Work instructions - Where a line of the entries holds the string "size", copy that line.

Saved entries:
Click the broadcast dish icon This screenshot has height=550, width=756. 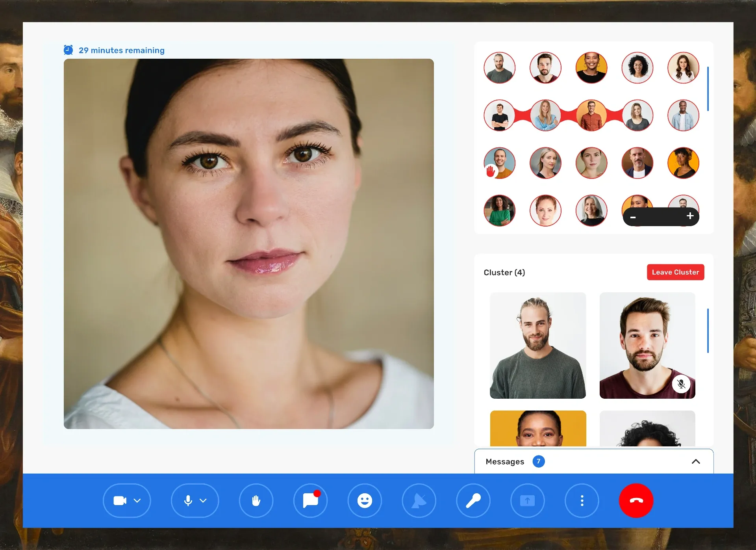click(419, 500)
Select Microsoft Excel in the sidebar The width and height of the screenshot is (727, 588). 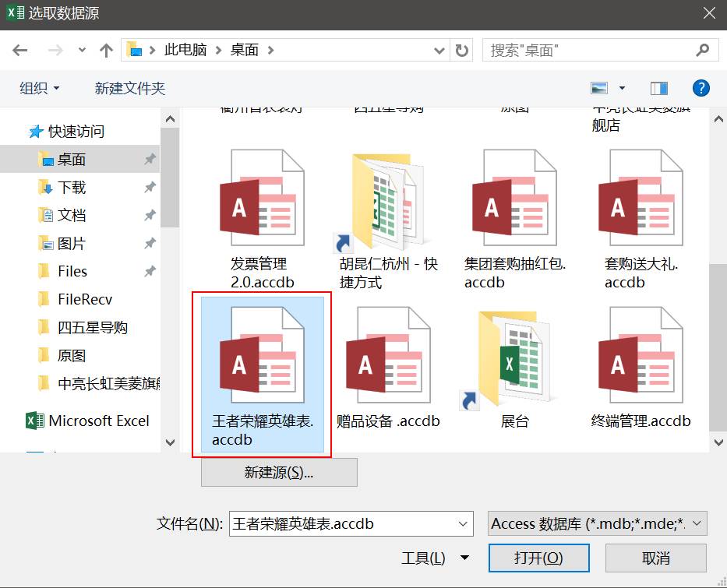pyautogui.click(x=94, y=421)
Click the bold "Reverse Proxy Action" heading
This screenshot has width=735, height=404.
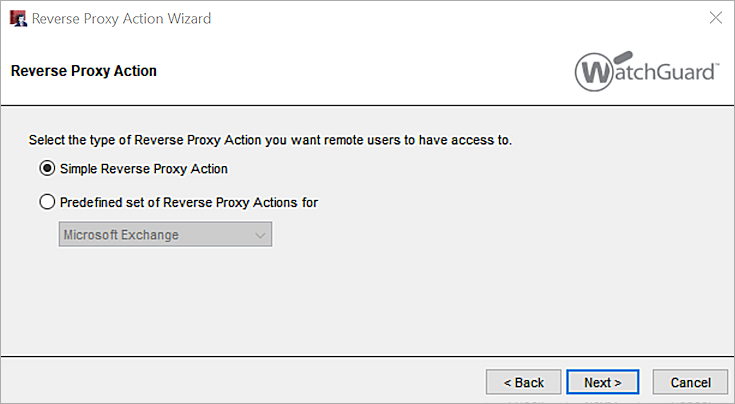[84, 71]
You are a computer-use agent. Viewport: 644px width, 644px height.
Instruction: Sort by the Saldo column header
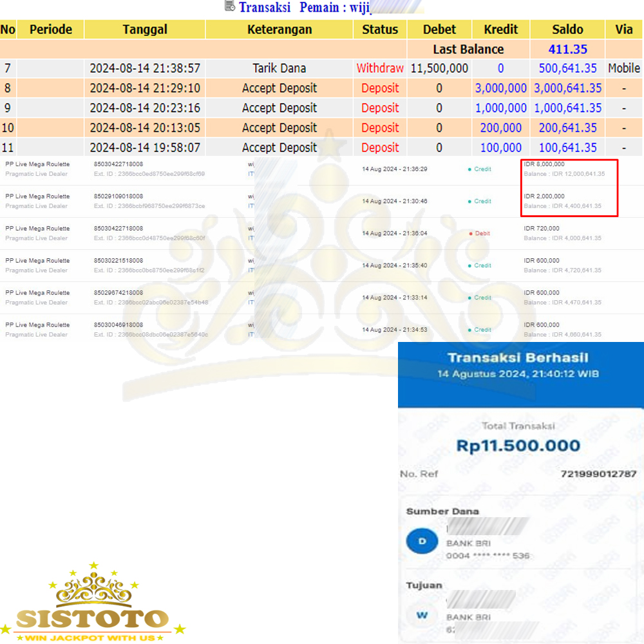567,30
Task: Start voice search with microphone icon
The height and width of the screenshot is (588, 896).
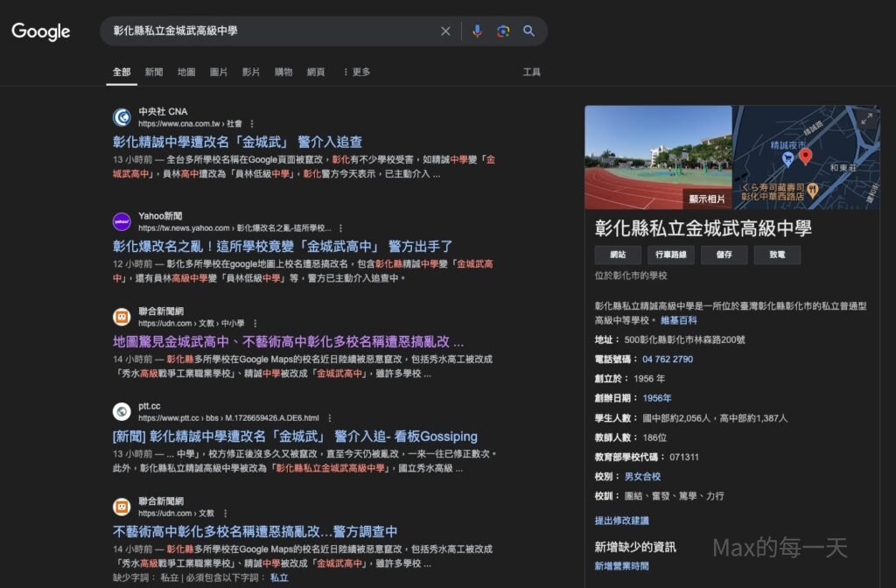Action: (477, 32)
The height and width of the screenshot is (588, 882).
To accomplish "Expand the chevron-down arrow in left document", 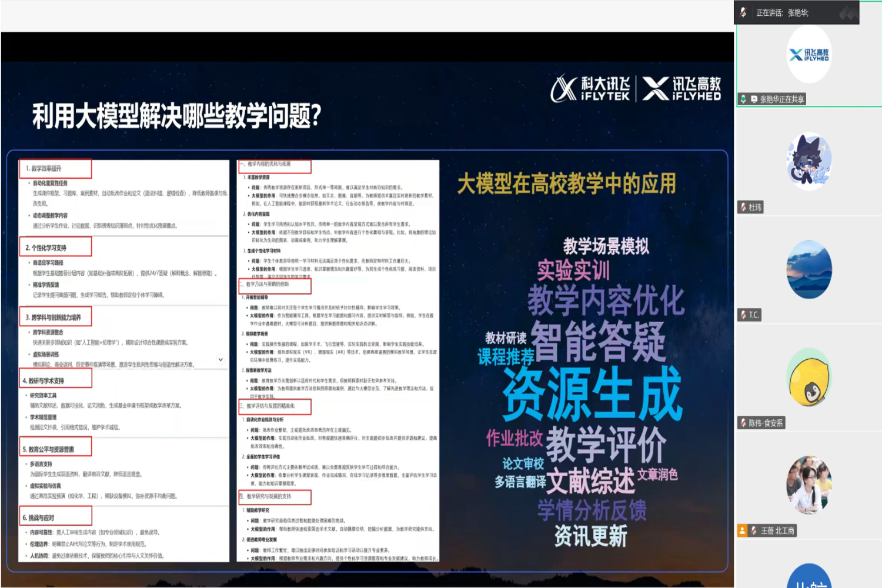I will [221, 359].
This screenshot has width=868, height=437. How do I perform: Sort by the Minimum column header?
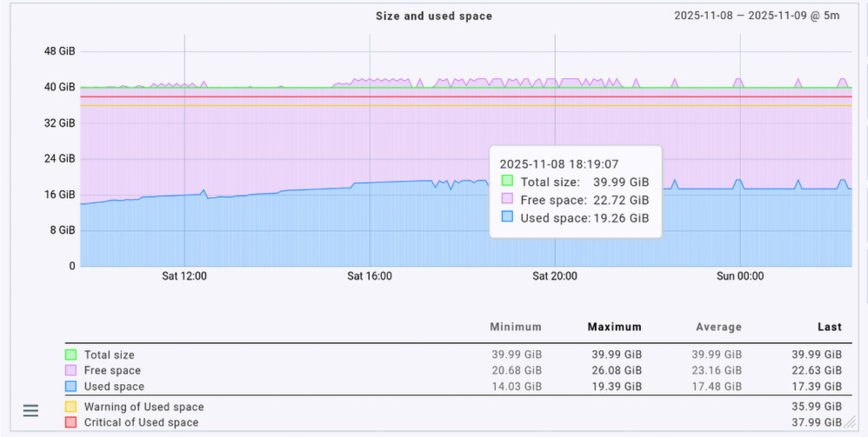coord(515,327)
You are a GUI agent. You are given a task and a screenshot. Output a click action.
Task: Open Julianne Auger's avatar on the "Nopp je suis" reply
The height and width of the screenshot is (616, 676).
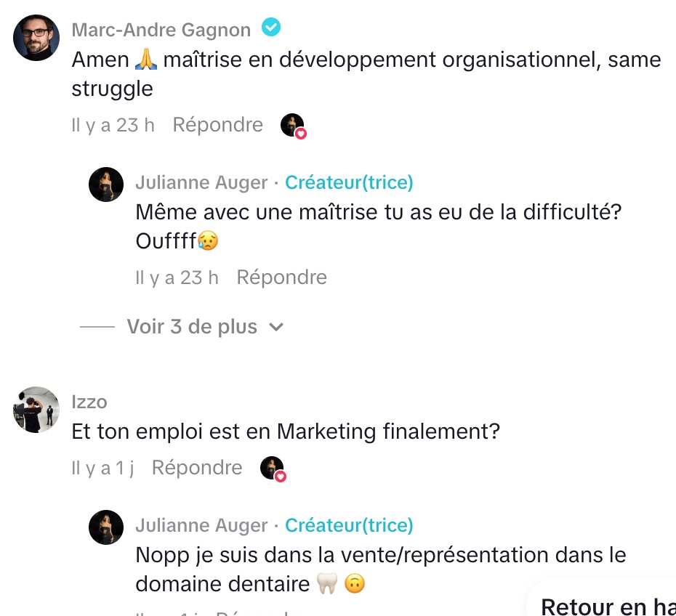coord(106,527)
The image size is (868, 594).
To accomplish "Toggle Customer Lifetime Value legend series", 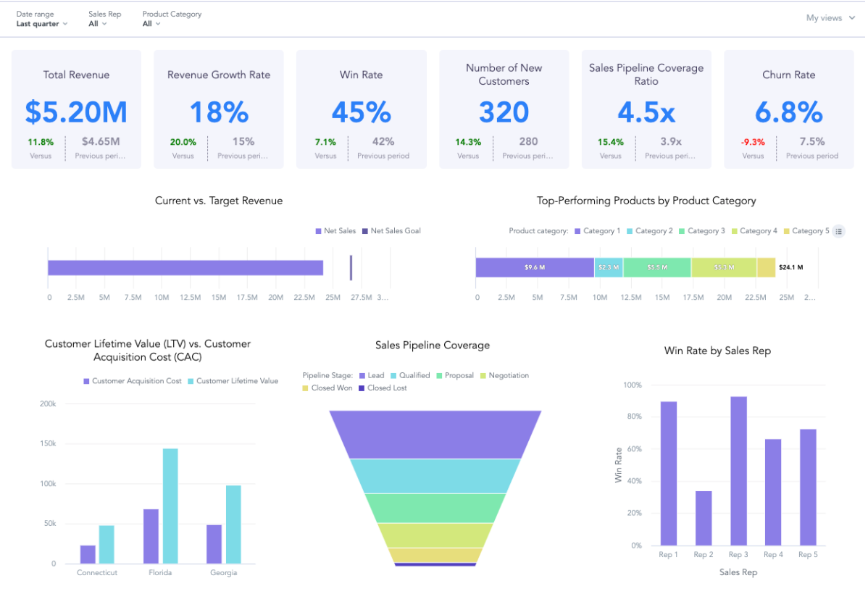I will pyautogui.click(x=233, y=381).
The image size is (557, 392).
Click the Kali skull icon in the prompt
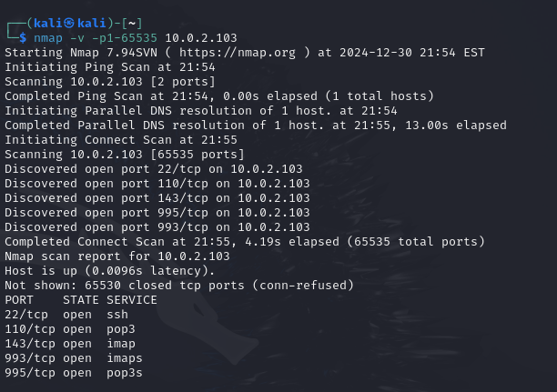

Output for this exercise -
The image size is (868, 594).
The image size is (557, 392).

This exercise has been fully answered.